In 1967, Harvard social psychologist Stanley Milgram performed a chain letter experiment, also known as the small-world experiment. Each subject was instructed to mail a document to a designated recipient with a known name, the town of residence, and other background information. The subjects were not allowed to contact the recipients they did not know; rather, they had to mail the documents to an acquaintance of theirs who were most likely to know the recipients. If you received the letter, you should mail the document to the next acquaintance who may know the final recipient. Through successive forwarding of the document, it was hoped that the letter would finally be delivered to the designated recipient. For the intermediate people who received the letters, they just knew that they received them from an acquaintance, yet the rate of forwarding these letters to the final designated recipients was surprisingly high. Among the 160 documents, 44 were successfully delivered—a success rate as high as 27.5%. In addition, it is worth noting that in successful cases, the letters only needed to be forwarded five times on average to successfully reach the specific person. Even though the experiment had its limitations, this phenomenon attracted much attention in academia. [4][7]

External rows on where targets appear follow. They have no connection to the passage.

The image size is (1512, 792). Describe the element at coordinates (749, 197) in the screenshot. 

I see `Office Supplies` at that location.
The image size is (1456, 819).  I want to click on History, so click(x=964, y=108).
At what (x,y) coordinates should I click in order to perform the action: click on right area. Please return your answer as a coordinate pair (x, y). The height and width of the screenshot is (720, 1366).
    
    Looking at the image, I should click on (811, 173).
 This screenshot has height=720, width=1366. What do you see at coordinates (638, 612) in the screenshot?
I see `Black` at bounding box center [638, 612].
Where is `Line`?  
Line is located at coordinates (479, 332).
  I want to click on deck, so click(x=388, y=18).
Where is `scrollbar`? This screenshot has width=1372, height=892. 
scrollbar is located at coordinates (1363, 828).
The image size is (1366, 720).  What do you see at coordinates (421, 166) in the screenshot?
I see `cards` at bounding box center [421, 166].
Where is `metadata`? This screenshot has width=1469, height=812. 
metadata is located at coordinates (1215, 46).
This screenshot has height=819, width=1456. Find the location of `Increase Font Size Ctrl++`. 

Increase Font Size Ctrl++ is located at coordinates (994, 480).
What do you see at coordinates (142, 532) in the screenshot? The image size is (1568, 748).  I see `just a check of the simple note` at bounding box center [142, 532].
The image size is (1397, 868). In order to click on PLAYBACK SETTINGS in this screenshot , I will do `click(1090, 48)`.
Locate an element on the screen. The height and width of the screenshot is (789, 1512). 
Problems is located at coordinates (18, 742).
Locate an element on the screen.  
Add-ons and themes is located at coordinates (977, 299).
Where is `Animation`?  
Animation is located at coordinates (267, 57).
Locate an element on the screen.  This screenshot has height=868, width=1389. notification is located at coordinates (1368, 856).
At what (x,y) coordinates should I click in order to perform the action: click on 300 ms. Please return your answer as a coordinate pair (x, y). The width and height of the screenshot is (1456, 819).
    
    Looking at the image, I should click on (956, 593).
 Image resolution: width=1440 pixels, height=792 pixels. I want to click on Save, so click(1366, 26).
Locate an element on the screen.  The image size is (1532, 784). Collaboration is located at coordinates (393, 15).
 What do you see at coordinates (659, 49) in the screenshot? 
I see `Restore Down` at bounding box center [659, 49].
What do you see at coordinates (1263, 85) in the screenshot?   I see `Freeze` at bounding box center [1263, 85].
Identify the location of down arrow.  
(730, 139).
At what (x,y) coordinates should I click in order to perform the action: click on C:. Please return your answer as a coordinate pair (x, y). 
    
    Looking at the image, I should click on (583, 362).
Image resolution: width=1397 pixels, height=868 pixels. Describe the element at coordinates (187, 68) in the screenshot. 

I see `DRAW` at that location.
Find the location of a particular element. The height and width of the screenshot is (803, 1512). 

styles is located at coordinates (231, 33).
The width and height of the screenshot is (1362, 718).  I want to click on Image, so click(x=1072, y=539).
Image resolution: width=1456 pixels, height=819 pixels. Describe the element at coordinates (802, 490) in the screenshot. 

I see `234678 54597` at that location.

As times go by, the social media platform Facebook has become widely used, and the phenomenon of the small world can also be found in the friend relationships on Facebook. Suppose we have a typical Facebook user, Joe, who has an average of 200 Facebook friends. Now, if we look at the next circle of friends just outside Joe’s circle, we see that each of Joe’s Facebook friends also has an average of 200 Facebook friends. While Joe does not know any of these “friends of friends,” he can reach 200 × 200 = 40,000 Facebook users. Then, if we expand the circle of friends further, Joe can reach 8 million people three steps away and 1.6 billion people four steps away![4]

The concept of the small world and the six degrees of separation theory are not that far from us. At the end of 2019, the original COVID-19 epidemic was only happening in China, but due to the normal international round-trip flights and the lack of screening in various countries, the epidemic spread rapidly to the rest of the world in just a few months. It is evident that networks have a huge impact on life and can even set off a huge chain reaction all over the world.

Networks are ubiquitous and closely related to our lives, and the analysis and application of networks are also quite extensive. They can be combined with artificial intelligence to create new things and ideas. For example, social networks can be used for epidemic monitoring and control, fake news detection, recommendation systems, and even school-dropout prevention. In addition, financial networks can be used for risk control, and biomolecules can also form a biological network for the discussion of disease mechanisms and the development of drugs. For details, please tune in to the next episode.

 

 

References

[1]Barabási, A.L. (2016). Network Science. Cambridge University Press. http://networksciencebook.com/

[3]Tracking the collaborative networks of five leading science nations. (2022). Nature, 603(7900), S10–S11. https://doi.org/10.1038/d41586-022-00571-z

[4]Jackson, M. O. (2019 ). The human network: How your social position determines your power, beliefs, and behaviors. Pantheon Books.

[5]Padgett, J. F., & Ansell, C. K. (1993). Robust Action and the Rise of the Medici, 1400-1434. American Journal of Sociology, 98(6), 1259–1319.